Димитрий не похож на типичного "святителя", среди которых случались (и случаются) даже литераторы, потому что писательство не скрыло, а выявило его характер. Мягкий юмор, подчас с горчинкой: от благочестивого "ветвь под тяжестию всегда плодотворит", до едкого, в письме другу в Вильнюс: "В том разве одном различествуем мы между собою, что нам беда от своих, а вашему преподобию от чуждых". Будучи архипастырем, Димитрий предпочитал именовать себя "архигрешником".

Ростовцы запомнили необычную, на западный лад, молитву святителя: по три часа лежа перед распятием, распростершись крестом. В первую неделю великого поста и в Страстную он ел один раз - в четверг.

Более всего, однако, ростовского летописца поразил другой подвиг Димитрия, когда митрополит за сутки прошел от Ростова до Ярославля (больше полусотни километров), отслужил обедню и тут же пешком вернулся в Ростов. Ему было тогда пятьдесят семь лет.

Димитрий предупреждал:

"Не дивно дебелому плоти угоднику с толстым брюхом не втиснутися в тесная врата небесная, то дивно и жалостно, яко изсушивый плоть свою многим воздержанием, едва кожу токмо на костех имея, не втиснется, не внидет во небесныя врата".

Гордыня - опаснее обжорства.

Лучше всего, может быть, звучание веры Димитрия передает не проповедь, а одно из писем:

"Христос, чаю, забился в чуланчик сердца Феологова, - пишет он другу, - и почивает на боголюбезных мыслей его, а отец Феолог рад, потчует его вином умиления. Попроси Его, чтоб и меня посетил, ибо немоществую. Не забудьте меня, егда молитвы к Богу простираете и егда чарку водки полную испиваете, аз же вас такожде не забуду".

Эпилог

Средневековые составители (и читатели) житий полагали, что святой всегда знает время своей кончины. Когда писалось житие Димитрия, и ему было приписано такое знание. Но сохранилось письмо, написанное накануне преставления - 27 октября 1709 года.
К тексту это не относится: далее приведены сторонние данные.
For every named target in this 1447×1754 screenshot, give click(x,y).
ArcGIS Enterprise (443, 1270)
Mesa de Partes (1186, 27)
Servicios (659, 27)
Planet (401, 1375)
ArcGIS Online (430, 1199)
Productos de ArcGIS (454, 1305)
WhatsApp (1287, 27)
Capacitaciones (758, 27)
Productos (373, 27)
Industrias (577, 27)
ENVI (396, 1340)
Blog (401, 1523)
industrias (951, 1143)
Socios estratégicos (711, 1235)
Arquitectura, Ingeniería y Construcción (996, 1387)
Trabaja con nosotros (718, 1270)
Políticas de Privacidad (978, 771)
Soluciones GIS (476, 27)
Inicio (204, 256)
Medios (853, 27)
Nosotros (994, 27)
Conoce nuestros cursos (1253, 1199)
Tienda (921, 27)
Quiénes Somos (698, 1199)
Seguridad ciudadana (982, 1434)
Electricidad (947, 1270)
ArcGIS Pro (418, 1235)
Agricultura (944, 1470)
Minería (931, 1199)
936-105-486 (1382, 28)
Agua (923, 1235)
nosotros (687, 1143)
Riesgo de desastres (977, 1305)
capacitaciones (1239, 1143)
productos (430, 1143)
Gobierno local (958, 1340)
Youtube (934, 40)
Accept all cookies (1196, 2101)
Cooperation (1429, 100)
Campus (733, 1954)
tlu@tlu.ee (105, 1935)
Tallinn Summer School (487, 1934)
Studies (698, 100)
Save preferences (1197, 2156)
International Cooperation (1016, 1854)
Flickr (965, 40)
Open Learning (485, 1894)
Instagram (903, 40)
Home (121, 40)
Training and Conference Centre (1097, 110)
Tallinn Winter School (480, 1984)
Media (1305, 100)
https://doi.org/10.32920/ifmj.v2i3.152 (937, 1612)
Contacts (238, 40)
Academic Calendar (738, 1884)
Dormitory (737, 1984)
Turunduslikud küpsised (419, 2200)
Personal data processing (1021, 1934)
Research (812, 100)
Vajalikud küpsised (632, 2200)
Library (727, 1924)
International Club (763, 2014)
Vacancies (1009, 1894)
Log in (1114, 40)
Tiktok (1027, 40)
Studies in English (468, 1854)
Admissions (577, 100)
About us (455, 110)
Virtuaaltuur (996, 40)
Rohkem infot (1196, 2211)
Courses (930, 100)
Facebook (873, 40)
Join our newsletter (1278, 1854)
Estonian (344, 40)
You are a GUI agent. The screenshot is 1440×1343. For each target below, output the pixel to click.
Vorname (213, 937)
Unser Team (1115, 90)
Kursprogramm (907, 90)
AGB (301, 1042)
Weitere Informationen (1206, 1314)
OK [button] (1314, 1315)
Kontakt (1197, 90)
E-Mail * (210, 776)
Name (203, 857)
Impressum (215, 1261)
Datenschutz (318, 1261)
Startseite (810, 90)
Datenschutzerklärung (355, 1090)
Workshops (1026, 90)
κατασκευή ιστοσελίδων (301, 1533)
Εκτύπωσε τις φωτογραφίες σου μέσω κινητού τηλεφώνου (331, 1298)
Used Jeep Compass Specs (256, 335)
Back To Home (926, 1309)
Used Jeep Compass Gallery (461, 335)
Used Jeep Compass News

Это письмо старика, уже оставившего земные - в том числе литературные - хлопоты: "Катехизис еретический приняв, посмотрел и паки послах к вам. Видел я его давно, когда еще в Литве бех, токмо творцов его позабыл. Недосужно мне о нем упражнятися, дал бы Бог коего иного охотника".

Это письмо больного старика, не скрывающего немощи, но покрывающего болезнь шуткой: "Аз же изнемогаю... Прежде бывало мое здравие пополам: полуздрав и полунедужен. А ныне недугование превозмогает, и едва третия доля здравия остается, обаче будто мужаюся и движуся о Господе моем, в Его же руку живот мой".

Это письмо администратора, не имеющего ни покоя, ни сил: "Дела ныне никакого не делаю: до чего не примусь, все из рук падет; дни мне стали темны, очи мало видят, в нощи свет свещный мало способствует, паче же вредит, егда долго в письмо смотрюся, а недугование заставляет лежать да стонать".

В этом письме нет предсказания о часе смерти, есть даже прямое незнание о том, но тем искреннее звучат слова: "В таковом моем нездравом здравии не вем, что чаяти, живот или смерть - в том воля Господня да будет. На смерть не готов, обаче по воле и по велению Господню должен готов быти".

В этот день Димитрий посетил постриженную им в монахини Варсонофию Козицкую - некогда кормилицу царевича Алексея. Вечером он, чтобы облегчить кашель, стал ходить по келье - двое слуг поддерживали его. Позвал к себе певчих и, прислонясь к горячей печи левой стороной груди, где болело сердце, слушал, как они пели сочинённые им самим песни - "канты", молитвы Иисусу:

Иисусе мой Прелюбезный,
сердцу сладосте,

Едина в скорбях утеха,
моя радосте.

Рцы души моей:
Твое есмь Аз спасение,

Очищение грехов,
в рай вселение...

Вскоре Димитрий отпустил певчих, задержал только любимого помощника - певчего и писаря - Савву Яковлева и стал рассказывать ему о своей юности. Уже отпуская, благословив, поклонился юноше почти до земли и поблагодарил за труды по переписке своих сочинений. Тот смутился.

Димитрий, повторив: "Благодарю тя, чадо!" - вернулся в келью.

Уходя, Савва заплакал.

На следующее утро - 28 октября - вошедшие в келью нашли Димитрия уже мертвым. Он скончался во время молитвы, на коленях.